WHAT YOU ARE ASKED TO DO: Filter the entries beneath this task, copying only the lines that hold the word "computer".

DATA RECORDS:
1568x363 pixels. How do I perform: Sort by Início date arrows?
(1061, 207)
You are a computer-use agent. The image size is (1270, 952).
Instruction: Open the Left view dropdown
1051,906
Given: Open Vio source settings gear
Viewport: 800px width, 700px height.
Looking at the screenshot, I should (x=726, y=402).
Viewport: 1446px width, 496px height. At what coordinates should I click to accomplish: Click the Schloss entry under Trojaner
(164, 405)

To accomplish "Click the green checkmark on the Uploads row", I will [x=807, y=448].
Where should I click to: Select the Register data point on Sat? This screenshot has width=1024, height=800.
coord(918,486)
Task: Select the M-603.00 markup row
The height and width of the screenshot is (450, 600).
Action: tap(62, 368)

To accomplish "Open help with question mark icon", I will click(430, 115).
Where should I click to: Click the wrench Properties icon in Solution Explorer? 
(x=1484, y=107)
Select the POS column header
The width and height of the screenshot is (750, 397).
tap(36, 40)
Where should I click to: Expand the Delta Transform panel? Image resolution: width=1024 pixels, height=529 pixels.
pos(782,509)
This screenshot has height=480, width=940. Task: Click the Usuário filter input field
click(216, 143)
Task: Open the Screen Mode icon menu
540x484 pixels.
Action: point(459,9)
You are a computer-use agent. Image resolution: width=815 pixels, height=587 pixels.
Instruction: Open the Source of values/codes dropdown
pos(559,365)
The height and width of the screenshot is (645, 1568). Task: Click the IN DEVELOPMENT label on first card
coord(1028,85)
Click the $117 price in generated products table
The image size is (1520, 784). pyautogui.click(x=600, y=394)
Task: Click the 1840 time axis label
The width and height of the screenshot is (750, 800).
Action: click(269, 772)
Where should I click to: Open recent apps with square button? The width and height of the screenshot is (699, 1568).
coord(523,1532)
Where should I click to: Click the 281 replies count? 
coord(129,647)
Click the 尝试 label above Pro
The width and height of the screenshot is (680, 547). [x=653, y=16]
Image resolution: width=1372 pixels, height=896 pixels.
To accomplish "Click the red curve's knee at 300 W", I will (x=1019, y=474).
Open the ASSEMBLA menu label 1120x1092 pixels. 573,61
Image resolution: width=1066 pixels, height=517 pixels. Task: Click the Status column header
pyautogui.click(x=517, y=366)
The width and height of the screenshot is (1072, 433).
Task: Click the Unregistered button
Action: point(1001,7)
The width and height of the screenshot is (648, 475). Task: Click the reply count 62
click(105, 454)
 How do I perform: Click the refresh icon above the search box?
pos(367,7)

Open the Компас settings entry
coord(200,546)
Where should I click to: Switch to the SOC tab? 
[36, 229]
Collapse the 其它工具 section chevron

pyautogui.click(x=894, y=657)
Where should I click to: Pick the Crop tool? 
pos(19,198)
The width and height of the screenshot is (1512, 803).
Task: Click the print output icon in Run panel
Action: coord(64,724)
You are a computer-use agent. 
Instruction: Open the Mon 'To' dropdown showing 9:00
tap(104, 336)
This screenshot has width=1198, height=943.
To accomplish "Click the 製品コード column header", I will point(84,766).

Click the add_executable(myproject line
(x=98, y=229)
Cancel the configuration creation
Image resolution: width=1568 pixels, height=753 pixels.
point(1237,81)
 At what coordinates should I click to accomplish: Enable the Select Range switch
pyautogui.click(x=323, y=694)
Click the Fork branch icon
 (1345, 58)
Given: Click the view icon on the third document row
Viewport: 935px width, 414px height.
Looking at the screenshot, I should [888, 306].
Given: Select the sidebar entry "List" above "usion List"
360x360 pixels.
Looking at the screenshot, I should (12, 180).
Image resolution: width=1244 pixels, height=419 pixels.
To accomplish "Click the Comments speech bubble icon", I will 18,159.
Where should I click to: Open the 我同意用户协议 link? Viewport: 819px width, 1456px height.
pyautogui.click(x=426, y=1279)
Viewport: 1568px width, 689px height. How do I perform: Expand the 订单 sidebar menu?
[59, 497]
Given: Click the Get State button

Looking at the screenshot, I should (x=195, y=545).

FINISHED EXERCISE:
You are a computer-use agent. The image size is (1270, 952).
You are a computer-use agent. Image resolution: width=815 pixels, height=587 pixels.
You are a computer-use agent. 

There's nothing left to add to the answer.